Lessons from my grandfather

Palmer Flournoy with Edna Wyant Flournoy & Helen Wyant, 1920

Today marks my materal grandfather’s birthday. His name was Palmer Chester Flournoy and he was born in 1889 in Albany, New York. When he was still a baby, his father, a railroad conductor, was killed in a tragic railway accident. My great-grandmother moved her family – my grandfather and his older sister, back to Stanbery, Missouri to live  with my great-grandmother’s family – the Palmers.

My Grandfather only attended school until he was in about 8th grade; after that he went to work. He was well-spoken and a fabulous story-teller. And from family stories, we know he was a trickster and strong-willed. And intelligent – he was respected as honest and fair.

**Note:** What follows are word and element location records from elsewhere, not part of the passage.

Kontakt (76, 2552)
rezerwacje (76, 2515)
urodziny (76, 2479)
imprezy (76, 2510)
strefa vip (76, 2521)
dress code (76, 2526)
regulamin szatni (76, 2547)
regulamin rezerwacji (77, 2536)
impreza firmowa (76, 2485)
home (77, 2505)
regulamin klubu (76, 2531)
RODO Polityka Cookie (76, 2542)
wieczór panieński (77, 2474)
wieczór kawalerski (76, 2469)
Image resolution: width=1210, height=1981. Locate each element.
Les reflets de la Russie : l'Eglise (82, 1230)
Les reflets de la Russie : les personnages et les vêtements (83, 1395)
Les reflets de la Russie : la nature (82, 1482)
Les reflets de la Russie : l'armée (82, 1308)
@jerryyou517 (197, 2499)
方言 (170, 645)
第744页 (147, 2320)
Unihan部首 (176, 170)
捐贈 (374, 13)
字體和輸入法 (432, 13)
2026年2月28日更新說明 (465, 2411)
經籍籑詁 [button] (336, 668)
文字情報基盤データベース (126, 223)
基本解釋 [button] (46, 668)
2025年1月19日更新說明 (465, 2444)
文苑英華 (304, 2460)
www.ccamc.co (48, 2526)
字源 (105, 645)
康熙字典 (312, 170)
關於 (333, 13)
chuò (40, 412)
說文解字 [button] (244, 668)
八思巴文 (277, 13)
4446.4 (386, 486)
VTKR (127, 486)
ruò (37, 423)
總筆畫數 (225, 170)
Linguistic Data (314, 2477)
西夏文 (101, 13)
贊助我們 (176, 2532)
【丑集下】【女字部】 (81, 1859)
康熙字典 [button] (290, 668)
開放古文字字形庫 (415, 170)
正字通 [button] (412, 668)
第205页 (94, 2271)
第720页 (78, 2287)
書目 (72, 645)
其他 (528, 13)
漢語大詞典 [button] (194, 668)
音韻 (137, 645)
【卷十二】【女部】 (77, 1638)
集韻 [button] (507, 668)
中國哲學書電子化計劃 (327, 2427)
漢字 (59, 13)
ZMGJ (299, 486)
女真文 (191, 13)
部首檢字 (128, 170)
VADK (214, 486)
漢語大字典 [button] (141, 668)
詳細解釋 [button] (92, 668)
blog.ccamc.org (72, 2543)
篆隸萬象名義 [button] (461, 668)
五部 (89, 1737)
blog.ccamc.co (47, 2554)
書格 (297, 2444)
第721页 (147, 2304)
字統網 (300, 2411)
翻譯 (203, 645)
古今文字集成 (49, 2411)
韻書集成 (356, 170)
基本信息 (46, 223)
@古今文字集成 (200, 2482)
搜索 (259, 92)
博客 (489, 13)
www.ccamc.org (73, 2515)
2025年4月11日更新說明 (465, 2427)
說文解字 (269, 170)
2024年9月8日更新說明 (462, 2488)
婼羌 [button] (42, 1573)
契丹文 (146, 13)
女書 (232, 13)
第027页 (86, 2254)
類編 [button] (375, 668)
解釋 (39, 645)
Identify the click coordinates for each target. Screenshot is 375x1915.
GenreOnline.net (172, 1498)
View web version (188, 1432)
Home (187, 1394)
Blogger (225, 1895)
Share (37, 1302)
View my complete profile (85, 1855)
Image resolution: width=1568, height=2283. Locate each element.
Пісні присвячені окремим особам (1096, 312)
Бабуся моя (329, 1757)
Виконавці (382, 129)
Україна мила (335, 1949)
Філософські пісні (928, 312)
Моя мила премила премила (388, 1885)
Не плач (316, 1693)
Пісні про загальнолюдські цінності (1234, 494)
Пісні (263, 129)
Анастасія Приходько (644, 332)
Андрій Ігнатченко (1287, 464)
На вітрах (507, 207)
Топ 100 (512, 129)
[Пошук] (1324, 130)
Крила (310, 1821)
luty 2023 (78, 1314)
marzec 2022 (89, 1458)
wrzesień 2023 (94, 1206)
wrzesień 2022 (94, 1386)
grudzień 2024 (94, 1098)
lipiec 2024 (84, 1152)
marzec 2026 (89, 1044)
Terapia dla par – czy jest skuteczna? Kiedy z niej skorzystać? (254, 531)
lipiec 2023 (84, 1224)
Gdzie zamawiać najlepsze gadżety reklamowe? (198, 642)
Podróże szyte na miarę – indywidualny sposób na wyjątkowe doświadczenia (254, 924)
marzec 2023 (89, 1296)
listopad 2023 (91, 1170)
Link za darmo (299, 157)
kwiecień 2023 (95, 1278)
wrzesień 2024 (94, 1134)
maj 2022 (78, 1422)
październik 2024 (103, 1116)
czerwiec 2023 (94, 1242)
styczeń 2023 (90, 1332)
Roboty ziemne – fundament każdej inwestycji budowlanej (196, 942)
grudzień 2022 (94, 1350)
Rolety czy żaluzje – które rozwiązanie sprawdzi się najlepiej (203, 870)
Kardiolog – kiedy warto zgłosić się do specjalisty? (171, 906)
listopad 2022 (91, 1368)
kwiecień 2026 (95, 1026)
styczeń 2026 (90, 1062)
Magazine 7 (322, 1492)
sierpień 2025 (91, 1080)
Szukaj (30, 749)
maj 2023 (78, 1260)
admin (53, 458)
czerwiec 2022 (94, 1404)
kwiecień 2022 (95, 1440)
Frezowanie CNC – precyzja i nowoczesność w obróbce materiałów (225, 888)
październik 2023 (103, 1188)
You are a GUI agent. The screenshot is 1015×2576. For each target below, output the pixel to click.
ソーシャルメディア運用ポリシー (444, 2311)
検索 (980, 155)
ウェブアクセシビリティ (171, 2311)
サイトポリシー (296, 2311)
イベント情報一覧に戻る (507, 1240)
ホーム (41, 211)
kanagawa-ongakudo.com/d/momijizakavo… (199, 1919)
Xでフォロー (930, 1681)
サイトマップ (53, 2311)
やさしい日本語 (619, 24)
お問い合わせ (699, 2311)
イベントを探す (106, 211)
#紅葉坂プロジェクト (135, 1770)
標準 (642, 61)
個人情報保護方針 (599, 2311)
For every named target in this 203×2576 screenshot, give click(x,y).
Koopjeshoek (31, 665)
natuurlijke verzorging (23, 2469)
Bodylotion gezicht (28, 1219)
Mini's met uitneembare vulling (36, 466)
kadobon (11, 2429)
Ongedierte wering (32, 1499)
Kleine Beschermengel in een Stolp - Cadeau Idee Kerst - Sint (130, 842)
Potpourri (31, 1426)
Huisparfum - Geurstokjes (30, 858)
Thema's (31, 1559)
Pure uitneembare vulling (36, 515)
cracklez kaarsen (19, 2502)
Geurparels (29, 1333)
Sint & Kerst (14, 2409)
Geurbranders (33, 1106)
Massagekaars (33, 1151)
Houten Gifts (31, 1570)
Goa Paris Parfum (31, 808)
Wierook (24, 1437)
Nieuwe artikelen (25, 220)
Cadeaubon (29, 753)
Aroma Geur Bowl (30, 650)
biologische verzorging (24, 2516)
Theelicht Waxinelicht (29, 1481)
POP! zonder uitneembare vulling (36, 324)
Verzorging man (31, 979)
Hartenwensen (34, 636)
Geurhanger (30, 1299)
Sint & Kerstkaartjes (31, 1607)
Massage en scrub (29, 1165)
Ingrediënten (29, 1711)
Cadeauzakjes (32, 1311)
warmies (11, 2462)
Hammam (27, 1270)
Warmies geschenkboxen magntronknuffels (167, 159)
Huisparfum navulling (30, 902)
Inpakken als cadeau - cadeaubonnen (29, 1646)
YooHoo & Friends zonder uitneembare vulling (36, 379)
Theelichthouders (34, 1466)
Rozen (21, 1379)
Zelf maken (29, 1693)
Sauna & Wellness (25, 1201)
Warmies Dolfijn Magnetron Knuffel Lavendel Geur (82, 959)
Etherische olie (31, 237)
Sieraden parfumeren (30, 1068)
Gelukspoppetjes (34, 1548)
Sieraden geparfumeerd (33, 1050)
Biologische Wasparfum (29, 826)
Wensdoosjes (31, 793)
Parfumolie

One of the things I most remember him telling me was that I could “catch more flies with honey than with vinegar.” He always spoke respectfully – how I wish I could remember that more often. Once when his butter pecan ice cream came without pecans, he respectfully wrote to the corporate headquarters and in a short time not only  received a replacement half-gallon of butter pecan, but also received a second half-gallon. I try to remember that when write a letter of complaint. My grandfather was an amazing expert in respectfully expressing that something was amiss.

The most important lesson my grandfather taught me was to live in dignity, even when life is throwing you curve balls. Macular degeneration and cataracts took my grandfather’s sight. Even though low-vision robbed him of reading, or driving I don’t think I ever heard him complain. He had an outgoing nature, and if he couldn’t figure out which coins to use when paying for something, he simply asked the clerk to help pick out the coins. When I was in my twenties, he rode buses or walked everywhere in Daytona Beach; whenever one of us came to visit in Daytona, he could be counted on to meet us at the airport. And to see us off. Life may have robbed him of vision, but it took nothing else from his great enjoyment of life.

I think a lot about my Grandfather’s great capacity for enjoying life despite what hardships are encountered. And hope that as I grow older, I will always remember lessons learned from a real gentleman – in all senses of the word.